Avez-vous l'intention de jouer au loto, quels sont vos dix numéros ?
G.S. : C'est ma semaine ! Vous les voulez vraiment ?
Comment vivez-vous cette semaine, c'est un peu bizarre pour vous, non ?
G.S. : Avec des hauts et des bas. C'est vrai que c'est d'abord un tableau pas facile qui finalement s'ouvre. Ce matin (jeudi), je n'étais pas très bien finalement mais c'est l'autre qui fait forfait. Ca me laisse le temps de récupérer pour être en forme demain (vendredi). Ca tombe bien à chaque fois.
Il se disait que vous aviez des soucis. Une rumeur évoquait même un possible forfait...
G.S. : Oui, je n'ai pas spécialement envie de m'attarder sur moi. C'est vrai que ce n'était pas top. Il ne joue pas aujourd'hui. Il y a des jours, tu te sens prêt. Là, j'étais moins bien. À l'échauffement, ce matin, je ne l'ai pas trouvé au top non plus.
Il est tombé avant vous finalement...
G.S. : Oui, on a joué à côté, je ne l'ai pas senti très bien. J'ai souvent joué avec lui, il met beaucoup d'intensité. Là, il s'est échauffé très vite. Il a joué un quart d'heure. Je me suis dit qu'il n'était pas au top non plus, fin de saison !

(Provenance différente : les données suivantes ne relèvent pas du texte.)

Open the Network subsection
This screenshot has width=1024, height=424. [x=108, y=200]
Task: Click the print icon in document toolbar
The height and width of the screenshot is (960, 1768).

C'est la première fois que vous avez autant de "chance" dans un tournoi ?
G.S. : Quand j'ai gagné Casablanca, j'allais abandonner, Jo (Tsonga) a fait forfait avant moi, en demies. Mais bon, en même temps, quand je repense au mois de septembre et compagnie, c'est pareil, c’est moi qui ne joue pas, qui abandonne ou qui fait forfait. Je suis content d'en profiter beaucoup sur ce tournoi, un peu la semaine dernière avec l'abandon de Janko (Tipsarevic). J'ai eu quelques matchs aussi dans la saison, je n'ai pas pu faire ce que je voulais non plus. C'est sympa que ça tourne sur la toute fin.
Pourquoi ne voulez-vous pas dire ce qui ne va pas ?
G.S. : Je n'ai pas envie de donner trop d'informations.
Aux autres joueurs, vous voulez dire ?
G.S. : Oui. Même si c'est un Tchèque ou un Sud Africain (NDLR : Tomas Berdych sera son adversaire en quart)… A priori, ils ne peuvent pas lire la presse. Si Nishikori a mal à la cheville, je peux faire quelques coups croisés de plus.
A plus long terme, l'objectif est-ce aussi de figurer parmi les 16 premières têtes de série en Australie?
G.S. : Non. Je pense juste à être à fond demain. Si je peux, tant mieux mais ça fait un moment que j'ai arrêté de regarder le classement. Je devais être 10e ou 11e à Roland Garros, mais quand tu as mal, que tu ne joues pas et que tout le monde passe devant, tu te dis : "On va déjà essayer de jouer et ensuite, on pensera au classement". Si j'ai l'opportunité de jouer demain en Masters Series en quarts de finale… J'en ai fait une bonne grosse dizaine de quarts de finale en Masters Series. À chaque fois, c'est presque tout le temps un Top 4 en face. Demain, ça ne sera pas le cas. Même si ça ne sera pas facile pour autant, ce sera mieux. Je vais essayer d'en profiter et de jouer ce match à fond.
La surface vous convient-elle?
G.S. : Ça va, ce n'est pas très rapide. Les rebonds ne sont pas très hauts. Je pense que ça va et que je peux bien jouer.